▶ **TASK OBJECTIVE**: Reproduce all the material verbatim, down to the last line.

▶ **SOURCE DATA**:
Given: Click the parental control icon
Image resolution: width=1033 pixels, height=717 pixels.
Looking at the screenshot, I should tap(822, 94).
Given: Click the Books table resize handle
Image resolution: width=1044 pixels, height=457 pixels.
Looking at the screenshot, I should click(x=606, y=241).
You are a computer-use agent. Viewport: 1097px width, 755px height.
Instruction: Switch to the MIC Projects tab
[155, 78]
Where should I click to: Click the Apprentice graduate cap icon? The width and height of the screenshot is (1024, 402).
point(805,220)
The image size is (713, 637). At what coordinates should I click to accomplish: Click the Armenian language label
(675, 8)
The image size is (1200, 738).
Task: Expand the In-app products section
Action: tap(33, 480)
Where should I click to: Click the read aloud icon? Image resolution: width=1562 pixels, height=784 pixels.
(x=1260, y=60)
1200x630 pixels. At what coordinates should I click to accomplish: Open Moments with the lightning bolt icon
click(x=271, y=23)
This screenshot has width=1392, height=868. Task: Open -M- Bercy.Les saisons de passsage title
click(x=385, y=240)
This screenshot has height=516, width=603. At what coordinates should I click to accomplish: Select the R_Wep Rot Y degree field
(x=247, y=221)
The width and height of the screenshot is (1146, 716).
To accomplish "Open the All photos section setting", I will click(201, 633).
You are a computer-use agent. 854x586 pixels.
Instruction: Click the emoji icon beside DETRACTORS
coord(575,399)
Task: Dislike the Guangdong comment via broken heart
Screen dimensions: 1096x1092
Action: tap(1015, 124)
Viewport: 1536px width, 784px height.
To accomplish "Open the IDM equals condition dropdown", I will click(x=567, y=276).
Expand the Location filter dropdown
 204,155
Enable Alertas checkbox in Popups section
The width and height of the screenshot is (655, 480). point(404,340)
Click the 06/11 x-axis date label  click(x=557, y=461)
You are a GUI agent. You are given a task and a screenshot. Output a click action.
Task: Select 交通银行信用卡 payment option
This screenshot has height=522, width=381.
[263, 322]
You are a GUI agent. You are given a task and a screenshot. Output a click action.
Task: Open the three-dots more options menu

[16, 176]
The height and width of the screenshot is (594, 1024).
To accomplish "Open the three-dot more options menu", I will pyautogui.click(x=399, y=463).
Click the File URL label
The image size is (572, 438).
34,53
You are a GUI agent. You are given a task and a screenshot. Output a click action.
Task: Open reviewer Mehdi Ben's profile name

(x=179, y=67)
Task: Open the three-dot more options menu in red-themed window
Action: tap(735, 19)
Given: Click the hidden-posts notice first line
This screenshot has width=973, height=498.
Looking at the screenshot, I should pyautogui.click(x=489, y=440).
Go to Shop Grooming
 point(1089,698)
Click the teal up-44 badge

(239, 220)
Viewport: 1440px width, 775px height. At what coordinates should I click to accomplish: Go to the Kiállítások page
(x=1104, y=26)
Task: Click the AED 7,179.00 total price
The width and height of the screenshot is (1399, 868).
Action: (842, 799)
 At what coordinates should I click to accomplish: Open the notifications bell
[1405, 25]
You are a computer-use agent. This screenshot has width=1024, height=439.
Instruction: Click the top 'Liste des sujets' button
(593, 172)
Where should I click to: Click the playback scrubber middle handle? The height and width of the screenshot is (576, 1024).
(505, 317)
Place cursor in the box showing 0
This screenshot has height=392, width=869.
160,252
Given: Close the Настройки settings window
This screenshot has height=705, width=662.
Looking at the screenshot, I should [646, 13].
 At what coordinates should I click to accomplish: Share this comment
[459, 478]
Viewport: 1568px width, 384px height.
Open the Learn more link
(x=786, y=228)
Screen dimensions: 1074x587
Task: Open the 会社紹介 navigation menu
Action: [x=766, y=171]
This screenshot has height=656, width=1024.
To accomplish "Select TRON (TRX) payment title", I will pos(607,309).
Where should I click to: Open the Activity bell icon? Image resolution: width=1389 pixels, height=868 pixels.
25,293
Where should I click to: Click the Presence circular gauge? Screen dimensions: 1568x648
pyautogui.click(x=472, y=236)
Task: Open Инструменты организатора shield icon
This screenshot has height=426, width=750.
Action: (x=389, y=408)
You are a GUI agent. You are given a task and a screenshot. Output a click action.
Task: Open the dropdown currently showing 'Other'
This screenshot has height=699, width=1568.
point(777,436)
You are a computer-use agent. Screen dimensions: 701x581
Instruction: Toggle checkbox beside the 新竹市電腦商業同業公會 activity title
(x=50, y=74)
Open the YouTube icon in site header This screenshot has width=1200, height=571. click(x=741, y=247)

▶ **TASK RESULT**:
Given: Click the parental control icon
Image resolution: width=1033 pixels, height=717 pixels.
Looking at the screenshot, I should tap(822, 94).
Given: Click the Books table resize handle
Image resolution: width=1044 pixels, height=457 pixels.
Looking at the screenshot, I should click(x=606, y=241).
You are a computer-use agent. Viewport: 1097px width, 755px height.
Instruction: Switch to the MIC Projects tab
[155, 78]
Where should I click to: Click the Apprentice graduate cap icon? The width and height of the screenshot is (1024, 402).
point(805,220)
The image size is (713, 637). At what coordinates should I click to accomplish: Click the Armenian language label
(675, 8)
The image size is (1200, 738).
Task: Expand the In-app products section
Action: tap(33, 480)
Where should I click to: Click the read aloud icon? Image resolution: width=1562 pixels, height=784 pixels.
(x=1260, y=60)
1200x630 pixels. At what coordinates should I click to accomplish: Open Moments with the lightning bolt icon
click(x=271, y=23)
This screenshot has width=1392, height=868. Task: Open -M- Bercy.Les saisons de passsage title
click(x=385, y=240)
This screenshot has height=516, width=603. At what coordinates should I click to accomplish: Select the R_Wep Rot Y degree field
(x=247, y=221)
The width and height of the screenshot is (1146, 716).
To accomplish "Open the All photos section setting", I will click(201, 633).
You are a computer-use agent. 854x586 pixels.
Instruction: Click the emoji icon beside DETRACTORS
coord(575,399)
Task: Dislike the Guangdong comment via broken heart
Screen dimensions: 1096x1092
Action: tap(1015, 124)
Viewport: 1536px width, 784px height.
To accomplish "Open the IDM equals condition dropdown", I will click(x=567, y=276).
Expand the Location filter dropdown
 204,155
Enable Alertas checkbox in Popups section
The width and height of the screenshot is (655, 480). point(404,340)
Click the 06/11 x-axis date label  click(x=557, y=461)
You are a GUI agent. You are given a task and a screenshot. Output a click action.
Task: Select 交通银行信用卡 payment option
This screenshot has height=522, width=381.
[263, 322]
You are a GUI agent. You are given a task and a screenshot. Output a click action.
Task: Open the three-dots more options menu

[16, 176]
The height and width of the screenshot is (594, 1024).
To accomplish "Open the three-dot more options menu", I will pyautogui.click(x=399, y=463).
Click the File URL label
The image size is (572, 438).
34,53
You are a GUI agent. You are given a task and a screenshot. Output a click action.
Task: Open reviewer Mehdi Ben's profile name

(x=179, y=67)
Task: Open the three-dot more options menu in red-themed window
Action: tap(735, 19)
Given: Click the hidden-posts notice first line
This screenshot has width=973, height=498.
Looking at the screenshot, I should pyautogui.click(x=489, y=440).
Go to Shop Grooming
 point(1089,698)
Click the teal up-44 badge

(239, 220)
Viewport: 1440px width, 775px height. At what coordinates should I click to accomplish: Go to the Kiállítások page
(x=1104, y=26)
Task: Click the AED 7,179.00 total price
The width and height of the screenshot is (1399, 868).
Action: (842, 799)
 At what coordinates should I click to accomplish: Open the notifications bell
[1405, 25]
You are a computer-use agent. This screenshot has width=1024, height=439.
Instruction: Click the top 'Liste des sujets' button
(593, 172)
Where should I click to: Click the playback scrubber middle handle? The height and width of the screenshot is (576, 1024).
(505, 317)
Place cursor in the box showing 0
This screenshot has height=392, width=869.
160,252
Given: Close the Настройки settings window
This screenshot has height=705, width=662.
Looking at the screenshot, I should [646, 13].
 At what coordinates should I click to accomplish: Share this comment
[459, 478]
Viewport: 1568px width, 384px height.
Open the Learn more link
(x=786, y=228)
Screen dimensions: 1074x587
Task: Open the 会社紹介 navigation menu
Action: [x=766, y=171]
This screenshot has height=656, width=1024.
To accomplish "Select TRON (TRX) payment title", I will pos(607,309).
Where should I click to: Open the Activity bell icon? Image resolution: width=1389 pixels, height=868 pixels.
25,293
Where should I click to: Click the Presence circular gauge? Screen dimensions: 1568x648
pyautogui.click(x=472, y=236)
Task: Open Инструменты организатора shield icon
This screenshot has height=426, width=750.
Action: (x=389, y=408)
You are a GUI agent. You are given a task and a screenshot. Output a click action.
Task: Open the dropdown currently showing 'Other'
This screenshot has height=699, width=1568.
point(777,436)
You are a computer-use agent. Screen dimensions: 701x581
Instruction: Toggle checkbox beside the 新竹市電腦商業同業公會 activity title
(x=50, y=74)
Open the YouTube icon in site header This screenshot has width=1200, height=571. click(x=741, y=247)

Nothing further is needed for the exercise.